**Items listed in a dataset**:
▼

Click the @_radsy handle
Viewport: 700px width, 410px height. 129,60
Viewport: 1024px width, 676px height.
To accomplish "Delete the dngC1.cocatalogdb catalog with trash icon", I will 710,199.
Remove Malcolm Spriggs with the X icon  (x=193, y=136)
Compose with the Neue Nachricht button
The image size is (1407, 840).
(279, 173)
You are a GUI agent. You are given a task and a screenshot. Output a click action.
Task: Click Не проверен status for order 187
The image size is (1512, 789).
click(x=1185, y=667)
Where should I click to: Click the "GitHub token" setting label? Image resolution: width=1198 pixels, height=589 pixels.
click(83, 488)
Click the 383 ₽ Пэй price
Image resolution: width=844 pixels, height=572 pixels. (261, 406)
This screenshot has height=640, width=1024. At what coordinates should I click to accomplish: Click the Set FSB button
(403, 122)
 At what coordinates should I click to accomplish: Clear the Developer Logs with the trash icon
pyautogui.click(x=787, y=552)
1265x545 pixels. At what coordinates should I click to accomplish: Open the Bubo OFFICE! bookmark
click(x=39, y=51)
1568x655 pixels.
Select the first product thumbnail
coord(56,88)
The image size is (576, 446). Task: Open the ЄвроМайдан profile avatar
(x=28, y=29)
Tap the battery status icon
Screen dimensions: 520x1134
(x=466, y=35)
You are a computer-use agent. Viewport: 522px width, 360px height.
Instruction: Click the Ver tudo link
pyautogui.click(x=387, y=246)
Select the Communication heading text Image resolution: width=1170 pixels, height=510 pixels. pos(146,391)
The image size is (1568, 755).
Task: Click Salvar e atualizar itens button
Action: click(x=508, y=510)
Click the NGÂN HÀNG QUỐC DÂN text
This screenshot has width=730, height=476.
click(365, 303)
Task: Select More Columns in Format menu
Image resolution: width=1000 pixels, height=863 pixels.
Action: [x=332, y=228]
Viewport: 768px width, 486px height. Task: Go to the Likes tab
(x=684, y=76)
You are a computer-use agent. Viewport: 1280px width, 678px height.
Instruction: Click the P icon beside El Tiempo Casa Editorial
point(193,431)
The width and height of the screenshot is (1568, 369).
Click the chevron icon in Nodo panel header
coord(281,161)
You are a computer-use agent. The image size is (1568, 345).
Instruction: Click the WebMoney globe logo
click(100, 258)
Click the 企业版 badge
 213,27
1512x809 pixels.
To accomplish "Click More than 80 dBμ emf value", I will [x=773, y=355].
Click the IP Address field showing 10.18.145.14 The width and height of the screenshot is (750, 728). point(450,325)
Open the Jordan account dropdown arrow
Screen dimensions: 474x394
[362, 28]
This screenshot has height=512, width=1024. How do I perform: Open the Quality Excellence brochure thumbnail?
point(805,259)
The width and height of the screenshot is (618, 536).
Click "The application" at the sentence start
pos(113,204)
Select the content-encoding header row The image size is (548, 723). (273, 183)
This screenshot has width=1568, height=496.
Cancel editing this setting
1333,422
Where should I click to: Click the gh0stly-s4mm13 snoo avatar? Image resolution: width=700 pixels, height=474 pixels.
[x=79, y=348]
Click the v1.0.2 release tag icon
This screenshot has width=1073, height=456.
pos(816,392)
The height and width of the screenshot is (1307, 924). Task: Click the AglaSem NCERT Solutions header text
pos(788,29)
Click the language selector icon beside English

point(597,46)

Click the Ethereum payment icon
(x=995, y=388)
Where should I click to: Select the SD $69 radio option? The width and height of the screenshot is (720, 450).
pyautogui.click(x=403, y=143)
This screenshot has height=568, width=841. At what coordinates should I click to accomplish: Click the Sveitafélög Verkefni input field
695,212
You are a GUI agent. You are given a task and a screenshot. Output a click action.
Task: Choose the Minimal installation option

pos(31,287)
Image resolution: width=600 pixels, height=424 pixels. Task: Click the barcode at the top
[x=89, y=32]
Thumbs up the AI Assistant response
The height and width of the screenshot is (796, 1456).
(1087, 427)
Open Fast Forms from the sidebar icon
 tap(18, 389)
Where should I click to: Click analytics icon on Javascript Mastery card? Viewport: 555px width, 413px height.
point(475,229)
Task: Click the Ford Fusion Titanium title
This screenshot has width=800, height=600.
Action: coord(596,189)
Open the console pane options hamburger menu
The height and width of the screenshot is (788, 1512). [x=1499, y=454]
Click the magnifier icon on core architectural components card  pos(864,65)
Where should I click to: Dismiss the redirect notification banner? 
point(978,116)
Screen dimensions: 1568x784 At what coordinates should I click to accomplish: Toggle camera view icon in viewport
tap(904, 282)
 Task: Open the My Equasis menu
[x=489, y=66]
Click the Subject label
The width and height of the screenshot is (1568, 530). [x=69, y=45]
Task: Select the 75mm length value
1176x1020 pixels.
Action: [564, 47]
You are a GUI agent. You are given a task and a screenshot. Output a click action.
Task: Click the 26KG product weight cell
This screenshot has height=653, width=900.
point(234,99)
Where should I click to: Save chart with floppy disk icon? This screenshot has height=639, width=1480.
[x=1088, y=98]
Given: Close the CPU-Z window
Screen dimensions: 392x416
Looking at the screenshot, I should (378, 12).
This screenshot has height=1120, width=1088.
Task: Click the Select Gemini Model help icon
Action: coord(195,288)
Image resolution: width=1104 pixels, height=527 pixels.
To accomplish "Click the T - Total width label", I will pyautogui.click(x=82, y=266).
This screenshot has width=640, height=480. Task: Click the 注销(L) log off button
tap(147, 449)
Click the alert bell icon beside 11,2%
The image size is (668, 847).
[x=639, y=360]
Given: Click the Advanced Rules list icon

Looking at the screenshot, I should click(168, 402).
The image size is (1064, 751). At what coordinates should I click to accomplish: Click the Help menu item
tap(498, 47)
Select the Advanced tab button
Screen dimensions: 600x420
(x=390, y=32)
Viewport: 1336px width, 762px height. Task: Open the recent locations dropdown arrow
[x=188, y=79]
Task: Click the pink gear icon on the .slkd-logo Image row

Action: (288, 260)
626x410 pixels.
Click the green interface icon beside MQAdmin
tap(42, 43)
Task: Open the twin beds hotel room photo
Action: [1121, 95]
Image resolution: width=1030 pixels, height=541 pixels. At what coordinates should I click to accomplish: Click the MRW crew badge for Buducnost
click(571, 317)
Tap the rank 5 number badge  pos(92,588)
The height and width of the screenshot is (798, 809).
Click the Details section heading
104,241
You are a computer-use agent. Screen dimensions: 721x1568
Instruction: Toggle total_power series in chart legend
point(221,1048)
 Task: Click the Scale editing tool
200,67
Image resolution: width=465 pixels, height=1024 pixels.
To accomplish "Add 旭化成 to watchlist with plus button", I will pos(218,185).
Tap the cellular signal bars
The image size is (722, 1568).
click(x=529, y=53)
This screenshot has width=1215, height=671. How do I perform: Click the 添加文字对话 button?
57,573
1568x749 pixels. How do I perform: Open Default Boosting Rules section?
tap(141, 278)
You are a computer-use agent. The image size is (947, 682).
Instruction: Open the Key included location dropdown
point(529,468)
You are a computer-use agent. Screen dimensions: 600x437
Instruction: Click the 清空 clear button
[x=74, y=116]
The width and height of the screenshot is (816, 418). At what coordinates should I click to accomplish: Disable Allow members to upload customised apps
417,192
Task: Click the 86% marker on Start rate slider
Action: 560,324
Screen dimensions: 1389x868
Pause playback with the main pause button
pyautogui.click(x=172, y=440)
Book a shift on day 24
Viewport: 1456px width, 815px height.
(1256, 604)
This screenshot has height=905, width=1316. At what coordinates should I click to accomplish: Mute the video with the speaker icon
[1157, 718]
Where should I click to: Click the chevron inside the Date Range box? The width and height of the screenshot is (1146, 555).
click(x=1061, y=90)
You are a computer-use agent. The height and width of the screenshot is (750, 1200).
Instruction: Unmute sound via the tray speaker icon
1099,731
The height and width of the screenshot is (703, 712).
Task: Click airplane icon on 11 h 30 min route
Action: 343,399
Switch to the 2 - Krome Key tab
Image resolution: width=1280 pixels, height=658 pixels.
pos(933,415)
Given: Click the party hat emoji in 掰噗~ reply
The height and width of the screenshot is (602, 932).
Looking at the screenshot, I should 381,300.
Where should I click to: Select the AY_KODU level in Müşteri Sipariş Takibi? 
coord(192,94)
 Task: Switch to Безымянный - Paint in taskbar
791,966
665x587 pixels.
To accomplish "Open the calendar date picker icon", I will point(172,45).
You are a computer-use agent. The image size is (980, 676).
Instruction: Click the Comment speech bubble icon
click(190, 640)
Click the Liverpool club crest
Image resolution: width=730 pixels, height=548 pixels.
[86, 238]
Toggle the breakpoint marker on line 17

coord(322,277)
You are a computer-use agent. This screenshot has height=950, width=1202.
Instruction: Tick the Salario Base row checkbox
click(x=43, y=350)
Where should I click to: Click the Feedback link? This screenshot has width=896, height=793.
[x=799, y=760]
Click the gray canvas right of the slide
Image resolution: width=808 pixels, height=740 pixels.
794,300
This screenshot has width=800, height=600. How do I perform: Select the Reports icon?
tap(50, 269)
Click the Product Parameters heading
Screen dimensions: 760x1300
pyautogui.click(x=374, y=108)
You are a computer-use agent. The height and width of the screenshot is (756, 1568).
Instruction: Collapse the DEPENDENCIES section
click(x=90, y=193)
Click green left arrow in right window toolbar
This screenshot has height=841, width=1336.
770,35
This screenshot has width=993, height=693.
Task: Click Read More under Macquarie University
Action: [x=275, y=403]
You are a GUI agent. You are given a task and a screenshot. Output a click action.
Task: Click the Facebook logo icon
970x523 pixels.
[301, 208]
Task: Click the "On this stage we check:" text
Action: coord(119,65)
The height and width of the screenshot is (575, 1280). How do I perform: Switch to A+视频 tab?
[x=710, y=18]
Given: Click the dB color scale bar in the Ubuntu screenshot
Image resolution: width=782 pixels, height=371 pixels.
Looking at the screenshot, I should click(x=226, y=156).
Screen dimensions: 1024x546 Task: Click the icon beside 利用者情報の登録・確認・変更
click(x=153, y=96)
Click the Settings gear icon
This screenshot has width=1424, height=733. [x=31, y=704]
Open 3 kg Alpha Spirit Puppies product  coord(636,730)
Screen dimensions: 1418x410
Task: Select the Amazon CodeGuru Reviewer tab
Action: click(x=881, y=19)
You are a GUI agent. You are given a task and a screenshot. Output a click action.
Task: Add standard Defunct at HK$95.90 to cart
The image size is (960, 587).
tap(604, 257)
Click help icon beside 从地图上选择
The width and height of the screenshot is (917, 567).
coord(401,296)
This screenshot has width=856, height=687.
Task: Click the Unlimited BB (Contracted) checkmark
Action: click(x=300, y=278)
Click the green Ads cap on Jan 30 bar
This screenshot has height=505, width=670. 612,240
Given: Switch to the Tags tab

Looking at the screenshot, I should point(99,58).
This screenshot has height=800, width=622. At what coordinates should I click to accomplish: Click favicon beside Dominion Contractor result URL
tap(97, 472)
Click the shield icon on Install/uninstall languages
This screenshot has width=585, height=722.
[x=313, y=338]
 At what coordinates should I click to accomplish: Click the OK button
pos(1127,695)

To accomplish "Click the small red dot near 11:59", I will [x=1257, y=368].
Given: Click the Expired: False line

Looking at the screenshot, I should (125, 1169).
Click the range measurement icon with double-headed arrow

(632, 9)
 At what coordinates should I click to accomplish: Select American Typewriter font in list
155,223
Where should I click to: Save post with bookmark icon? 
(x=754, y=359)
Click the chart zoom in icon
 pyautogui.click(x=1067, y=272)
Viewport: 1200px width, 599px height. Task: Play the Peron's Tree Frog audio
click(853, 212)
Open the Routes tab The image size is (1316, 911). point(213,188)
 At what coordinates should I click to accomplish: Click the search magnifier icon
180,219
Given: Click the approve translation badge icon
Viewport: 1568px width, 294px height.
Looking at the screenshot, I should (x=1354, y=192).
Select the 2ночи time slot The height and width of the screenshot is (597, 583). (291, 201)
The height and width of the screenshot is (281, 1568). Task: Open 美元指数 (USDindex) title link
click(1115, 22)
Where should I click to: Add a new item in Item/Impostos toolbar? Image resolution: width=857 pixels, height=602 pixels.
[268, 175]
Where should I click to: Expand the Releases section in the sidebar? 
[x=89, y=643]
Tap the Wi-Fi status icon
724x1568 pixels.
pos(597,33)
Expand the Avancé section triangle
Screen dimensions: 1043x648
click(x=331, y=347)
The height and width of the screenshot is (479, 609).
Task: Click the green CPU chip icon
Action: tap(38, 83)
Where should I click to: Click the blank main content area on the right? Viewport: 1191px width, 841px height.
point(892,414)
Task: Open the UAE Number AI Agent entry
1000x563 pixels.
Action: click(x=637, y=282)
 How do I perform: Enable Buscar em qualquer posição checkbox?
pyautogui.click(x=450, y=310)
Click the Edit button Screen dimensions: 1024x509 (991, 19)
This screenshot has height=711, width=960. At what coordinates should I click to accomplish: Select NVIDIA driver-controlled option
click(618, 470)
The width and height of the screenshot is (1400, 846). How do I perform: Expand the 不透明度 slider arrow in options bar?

▲

Copy out the lines of the records above in which the string "value" appears.

**SOLUTION FOR THIS PROBLEM**:
To accomplish "Click More than 80 dBμ emf value", I will [x=773, y=355].
Task: Select the 75mm length value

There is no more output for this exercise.